[Supplied records — start]
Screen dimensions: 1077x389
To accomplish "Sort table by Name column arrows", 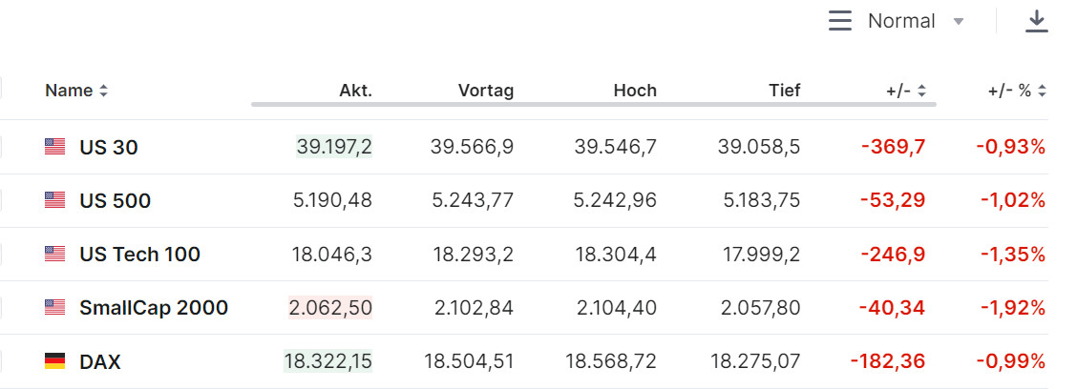I will [x=103, y=92].
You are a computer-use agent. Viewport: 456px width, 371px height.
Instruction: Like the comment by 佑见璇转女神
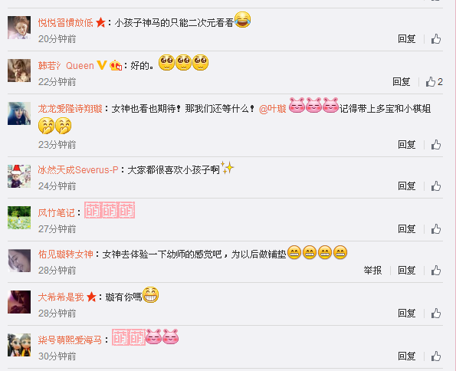point(436,271)
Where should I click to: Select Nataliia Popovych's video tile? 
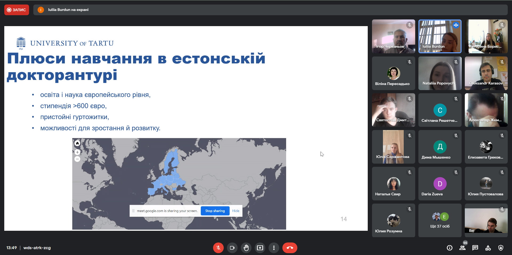click(x=440, y=73)
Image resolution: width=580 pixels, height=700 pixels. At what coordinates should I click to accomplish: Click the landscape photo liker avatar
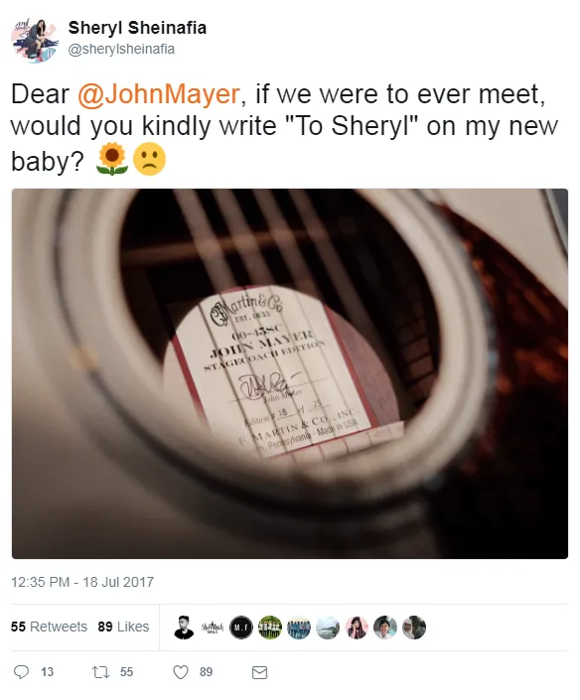tap(328, 628)
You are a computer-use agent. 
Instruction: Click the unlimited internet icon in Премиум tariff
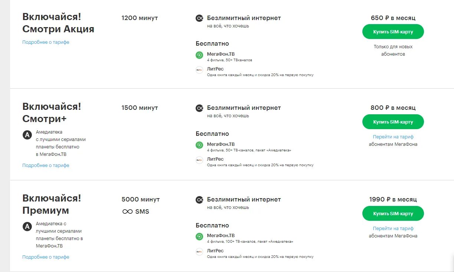(x=200, y=200)
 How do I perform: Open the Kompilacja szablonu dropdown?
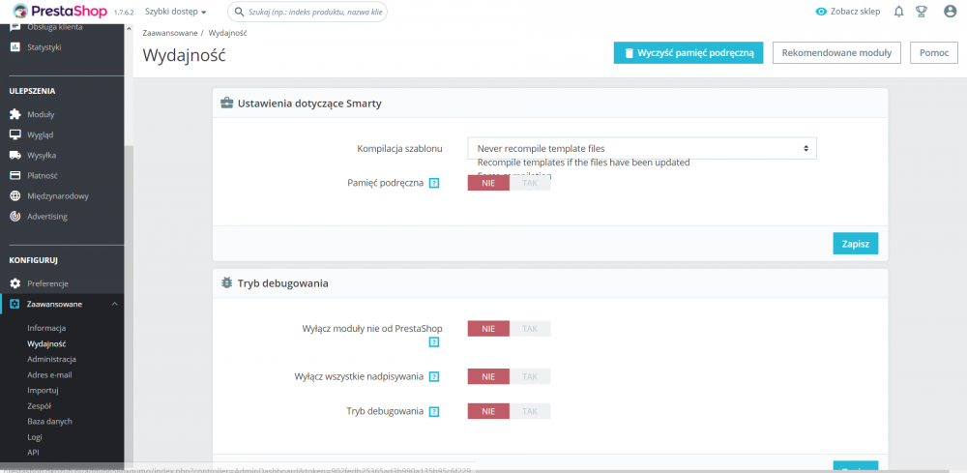click(x=641, y=148)
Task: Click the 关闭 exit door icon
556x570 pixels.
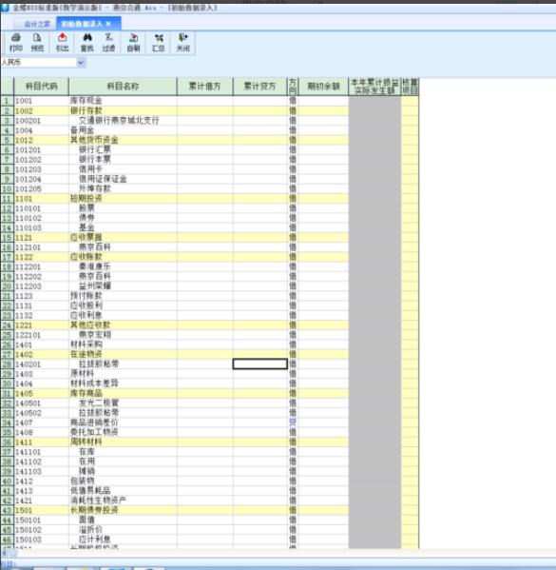Action: (x=183, y=42)
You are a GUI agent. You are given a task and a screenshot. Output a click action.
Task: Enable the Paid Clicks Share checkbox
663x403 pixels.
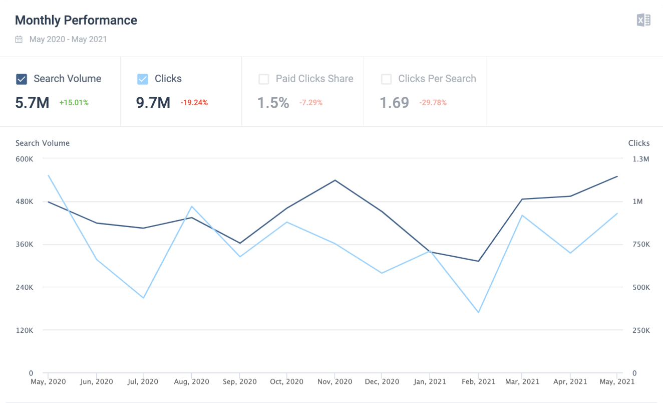pyautogui.click(x=264, y=79)
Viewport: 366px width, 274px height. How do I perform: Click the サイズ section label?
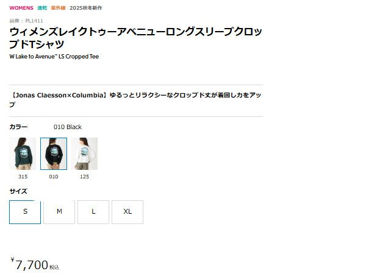point(18,191)
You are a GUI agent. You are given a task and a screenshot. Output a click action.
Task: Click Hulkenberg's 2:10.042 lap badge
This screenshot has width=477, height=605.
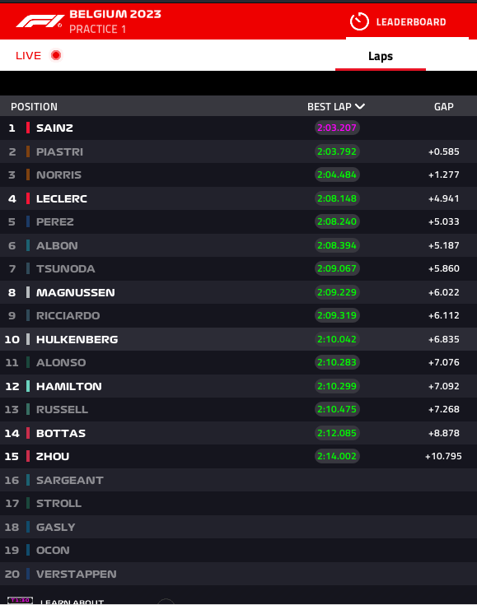pos(337,339)
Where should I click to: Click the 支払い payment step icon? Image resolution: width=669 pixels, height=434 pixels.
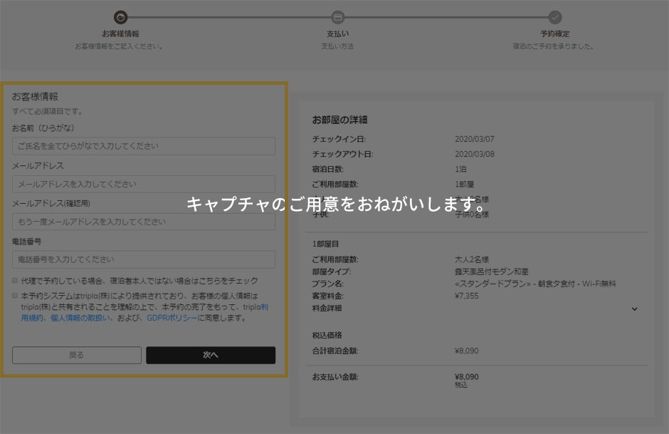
[Supplied records — finish]
Aim of the exercise: Skip the pictures. Return exactly the lines from the one containing "Task: Click the 关闭 exit door icon" through the end of the data above, both included, and nothing besides.

Reply:
Task: Click the 关闭 exit door icon
556x570 pixels.
Action: (x=183, y=42)
You are a GUI agent. You are given a task and a screenshot. Output a click action.
Task: Enable the Paid Clicks Share checkbox
663x403 pixels.
pyautogui.click(x=264, y=79)
Viewport: 366px width, 274px height. How do I perform: Click the サイズ section label?
point(18,191)
You are a GUI agent. You are given a task and a screenshot. Output a click action.
Task: Click Hulkenberg's 2:10.042 lap badge
This screenshot has width=477, height=605.
pos(337,339)
Where should I click to: Click the 支払い payment step icon? Image resolution: width=669 pixels, height=434 pixels.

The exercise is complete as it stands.